Collect every line of the data below that contains the string "This".

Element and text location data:

-- start --

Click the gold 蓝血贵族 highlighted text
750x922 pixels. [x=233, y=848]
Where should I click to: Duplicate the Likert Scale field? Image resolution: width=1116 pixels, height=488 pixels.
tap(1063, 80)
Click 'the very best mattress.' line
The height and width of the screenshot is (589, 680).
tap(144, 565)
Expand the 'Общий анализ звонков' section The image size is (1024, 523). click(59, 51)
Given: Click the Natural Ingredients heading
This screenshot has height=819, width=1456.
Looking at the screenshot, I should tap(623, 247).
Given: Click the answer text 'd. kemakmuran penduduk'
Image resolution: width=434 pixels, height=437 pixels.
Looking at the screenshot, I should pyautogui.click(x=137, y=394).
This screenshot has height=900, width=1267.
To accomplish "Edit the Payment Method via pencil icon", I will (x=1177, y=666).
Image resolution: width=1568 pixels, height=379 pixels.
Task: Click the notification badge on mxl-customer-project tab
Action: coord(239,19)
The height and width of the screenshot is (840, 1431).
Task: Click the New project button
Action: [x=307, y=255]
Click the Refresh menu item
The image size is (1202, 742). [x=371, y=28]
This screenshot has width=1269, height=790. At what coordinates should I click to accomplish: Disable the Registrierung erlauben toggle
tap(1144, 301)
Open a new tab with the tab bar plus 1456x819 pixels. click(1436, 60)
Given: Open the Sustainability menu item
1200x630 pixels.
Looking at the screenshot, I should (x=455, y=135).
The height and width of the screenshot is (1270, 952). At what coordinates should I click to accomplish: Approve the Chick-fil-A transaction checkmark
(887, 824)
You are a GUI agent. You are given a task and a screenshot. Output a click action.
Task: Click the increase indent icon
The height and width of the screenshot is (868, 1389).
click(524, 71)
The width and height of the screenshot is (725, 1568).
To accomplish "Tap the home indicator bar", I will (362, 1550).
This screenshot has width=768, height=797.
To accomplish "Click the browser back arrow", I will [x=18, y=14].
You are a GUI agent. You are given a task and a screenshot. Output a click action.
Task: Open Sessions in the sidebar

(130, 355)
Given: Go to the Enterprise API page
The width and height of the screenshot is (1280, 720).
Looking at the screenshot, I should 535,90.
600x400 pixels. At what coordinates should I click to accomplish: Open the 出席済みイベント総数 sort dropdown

-- end --

CORRECT RESPONSE |
This screenshot has height=819, width=1456.
This screenshot has height=900, width=1267.
This screenshot has width=1269, height=790. At what coordinates should I click to accomplish: Disable the Registrierung erlauben toggle
This screenshot has width=768, height=797.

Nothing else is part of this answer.